José Luis Alvite
La vejez y las ruinas
Sé por experiencia que se puede encontrar felicidad en los malos momentos y que a veces alguien que consigue sus objetivos no lo hace por el placer de alcanzar la meta, sino porque el éxito es su manera de huir. Me lo dijo de madrugada hace tiempo en el Savoy un antiguo combatiente de la II Guerra Mundial: «Viví meses terribles en Europa, momentos de incertidumbre, días de pánico en los que era sangre la mitad del rancho que comían los soldados. Aquel miedo tan tenaz me hizo dudar de mis creencias y me jodió la letra. A un muchacho de Wisconsin le estalló una granada entre las manos y para reconstruir el cadáver hubo que raspar las facciones de su cara en el rostro de otro hombre. La fruta nacía en las bocas de los cerdos y nos parecía que no habría tierra bastante para tantos muertos.
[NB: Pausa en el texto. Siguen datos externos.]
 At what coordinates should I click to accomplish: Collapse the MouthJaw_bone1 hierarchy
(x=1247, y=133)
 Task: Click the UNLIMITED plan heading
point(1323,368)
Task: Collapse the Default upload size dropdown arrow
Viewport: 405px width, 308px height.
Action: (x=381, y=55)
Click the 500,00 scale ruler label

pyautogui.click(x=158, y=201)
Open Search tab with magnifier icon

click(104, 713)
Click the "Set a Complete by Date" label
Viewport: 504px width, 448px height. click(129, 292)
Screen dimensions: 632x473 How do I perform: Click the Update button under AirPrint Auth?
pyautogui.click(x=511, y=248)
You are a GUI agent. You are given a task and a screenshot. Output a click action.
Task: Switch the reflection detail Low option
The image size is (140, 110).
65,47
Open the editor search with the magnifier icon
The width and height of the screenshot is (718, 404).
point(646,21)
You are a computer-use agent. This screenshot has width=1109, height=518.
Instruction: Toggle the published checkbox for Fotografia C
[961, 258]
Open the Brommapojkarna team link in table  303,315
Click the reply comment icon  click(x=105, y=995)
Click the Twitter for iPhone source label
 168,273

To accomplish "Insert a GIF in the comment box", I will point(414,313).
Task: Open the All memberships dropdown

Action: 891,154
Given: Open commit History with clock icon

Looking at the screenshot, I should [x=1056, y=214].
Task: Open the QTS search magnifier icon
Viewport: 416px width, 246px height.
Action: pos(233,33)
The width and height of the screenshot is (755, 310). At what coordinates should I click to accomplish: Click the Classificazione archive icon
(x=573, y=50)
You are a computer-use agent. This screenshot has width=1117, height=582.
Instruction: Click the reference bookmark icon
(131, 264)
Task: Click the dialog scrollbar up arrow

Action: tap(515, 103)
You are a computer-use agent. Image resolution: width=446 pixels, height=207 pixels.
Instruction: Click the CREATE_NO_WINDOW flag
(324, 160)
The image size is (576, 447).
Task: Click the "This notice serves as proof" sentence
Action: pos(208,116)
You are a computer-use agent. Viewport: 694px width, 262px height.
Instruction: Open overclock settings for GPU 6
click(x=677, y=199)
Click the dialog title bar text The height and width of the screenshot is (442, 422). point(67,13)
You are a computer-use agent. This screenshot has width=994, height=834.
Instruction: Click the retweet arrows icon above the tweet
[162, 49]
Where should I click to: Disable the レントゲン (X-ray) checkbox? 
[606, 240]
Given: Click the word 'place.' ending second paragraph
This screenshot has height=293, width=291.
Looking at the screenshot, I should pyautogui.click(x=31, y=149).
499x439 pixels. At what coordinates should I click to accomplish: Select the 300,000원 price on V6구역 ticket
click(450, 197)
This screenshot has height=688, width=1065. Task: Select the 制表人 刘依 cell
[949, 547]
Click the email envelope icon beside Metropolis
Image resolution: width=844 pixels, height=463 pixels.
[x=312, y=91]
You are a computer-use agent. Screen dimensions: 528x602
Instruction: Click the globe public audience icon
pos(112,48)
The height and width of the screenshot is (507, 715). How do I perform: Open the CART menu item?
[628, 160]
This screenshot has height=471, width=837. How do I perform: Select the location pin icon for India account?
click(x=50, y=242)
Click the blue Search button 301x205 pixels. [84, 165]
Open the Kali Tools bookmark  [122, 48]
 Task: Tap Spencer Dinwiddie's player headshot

Sí que fue duro aquello, muchacho, pero, ¿sabes qué te digo?, lo peor vino después, cuando acabó la guerra y al volver a casa nos ladraron nuestros perros. Es entonces cuando un hombre mira a su alrededor y se dice a sí mismo que la guerra no estaría mal del todo si no fuese porque sus conquistas morales suele malograrlas la paz». Ni siquiera en aquel momento me pareció que la suya fuese una opinión pintoresca. Uno mira a su alrededor, analiza las consecuencias de la guerra y se da cuenta de que la paz es el tiempo que el ser humano tarde en comprender que quienes de verdad merecen el silencio, el perdón y la tregua son los muertos, los muchachos como el anónimo soldado de Wisconsin que sucumbió en aquella Europa en la que fue necesaria una guerra horrible para reponerse de los estragos causados por la paz que siguió a la guerra anterior. Me dijo aquel veterano en el Savoy: «Igual que de los hombres aprendemos por su vejez, aprendemos de la guerra por sus ruinas».